A lo que me contestó:

Tu súplica es digna de alabanza, y yo la acojo; pero haz que tu lengua se reprima, y déjame a mí hablar; pues comprendo lo que quieres, y quizás ellos, siendo griegos, se desdeñarían de contestarte.

Cuando la llama estuvo cerca de nosotros, y mi Guía juzgó el lugar y el momento favorables, le oí expresarse en estos términos:

—¡Oh vosotros, que sois dos en un mismo fuego! Si he merecido vuestra gracia durante mi vida, si he merecido de vosotros poco o mucho, cuando escribí mi gran poema en el mundo, no os alejéis; antes bien dígame uno de vosotros dónde fué a morir, llevado de su valor.

La punta más elevada de la antigua llama empezó a oscilar murmurando como la que agita el viento; después, dirigiendo a uno y otro lado su extremidad, empezó a lanzar algunos sonidos, como si fuera una lengua que hablara, y dijo:

—Cuando me separé de Circe, que me tuvo oculto más de un año en Gaeta, antes de que Eneas le diera este nombre, ni las dulzuras paternales, ni la piedad debida a un padre anciano, ni el amor mutuo que debía hacer dichosa a Penélope, pudieron vencer el ardiente deseo que yo tuve de conocer el mundo, los vicios y las virtudes de los humanos, sino que me lancé por el abierto mar sólo con un navío, y con los pocos compañeros que nunca me abandonaron.
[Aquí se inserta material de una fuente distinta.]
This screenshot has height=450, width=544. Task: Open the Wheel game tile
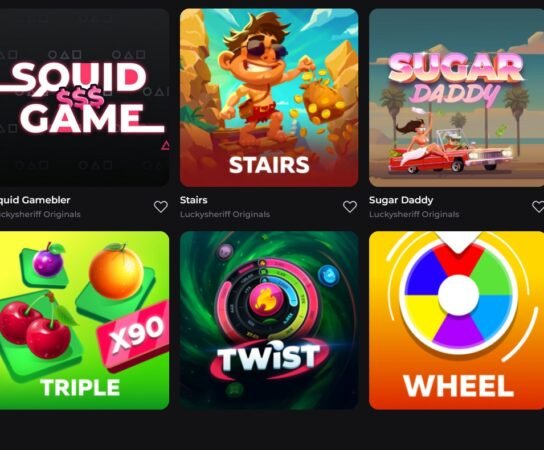point(456,320)
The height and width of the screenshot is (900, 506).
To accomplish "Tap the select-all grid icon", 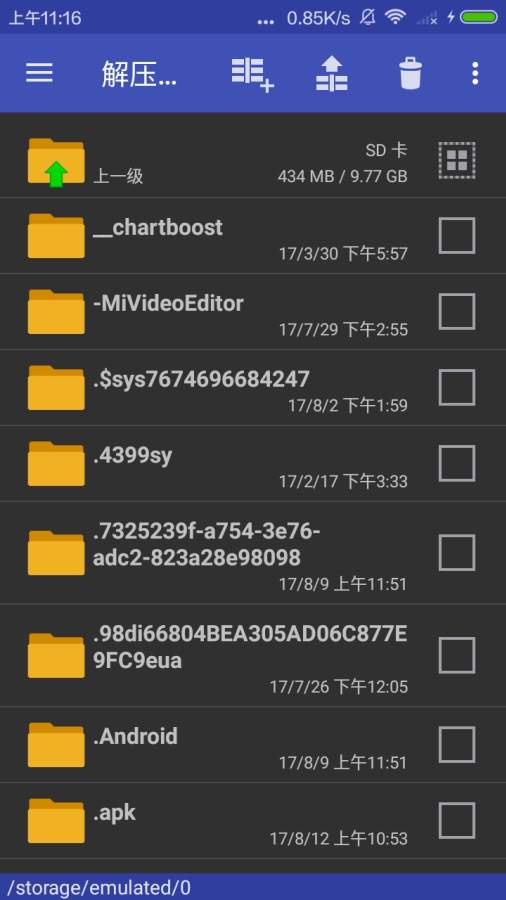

Vi entrambas costas, por un lado hasta España, por otro hasta Marruecos, y la isla de los Sardos y las demás que baña en torno aquel mar. Mis compañeros y yo nos habíamos vuelto viejos y pesados cuando llegamos a la estrecha garganta donde plantó Hércules las dos columnas para que ningún hombre pasase más adelante. Dejé a Sevilla a mi derecha, como había dejado ya a Ceuta a mi izquierda. "¡Oh hermanos, dije, que habéis llegado al Occidente a través de cien mil peligros!, ya que tan poco os resta de vida, no os neguéis a conocer el mundo sin habitantes, que se encuentra siguiendo al Sol. Pensad en vuestro origen; vosotros no habéis nacido para vivir como brutos, sino para alcanzar la virtud y la ciencia." Con esta corta arenga infundí en mis compañeros tal deseo de continuar el viaje, que apenas los hubiera podido detener después. Y volviendo la popa hacia el Oriente, de nuestros remos hicimos alas para seguir tan desatentado viaje, inclinándonos siempre hacia la izquierda. La noche veía ya brillar todas las estrellas del otro polo, y estaba el nuestro tan bajo que apenas parecía salir fuera de la superficie de las aguas. Cinco veces se había encendido y otras tantas apagado la luz de la luna desde que entramos en aquel gran mar, cuando apareció una montaña obscurecida por la distancia, la cual me pareció la más alta de cuantas había visto hasta entonces. Nos causó alegría, pero nuestro gozo se trocó bien pronto en llanto; pues de aquella tierra se levantó un torbellino que chocó contra la proa de nuestro buque: tres veces lo hizo girar juntamente con las encrespadas ondas, y a la cuarta levantó la popa y sumergió la proa como plugo al Otro, hasta que el mar volvió a unirse sobre nosotros.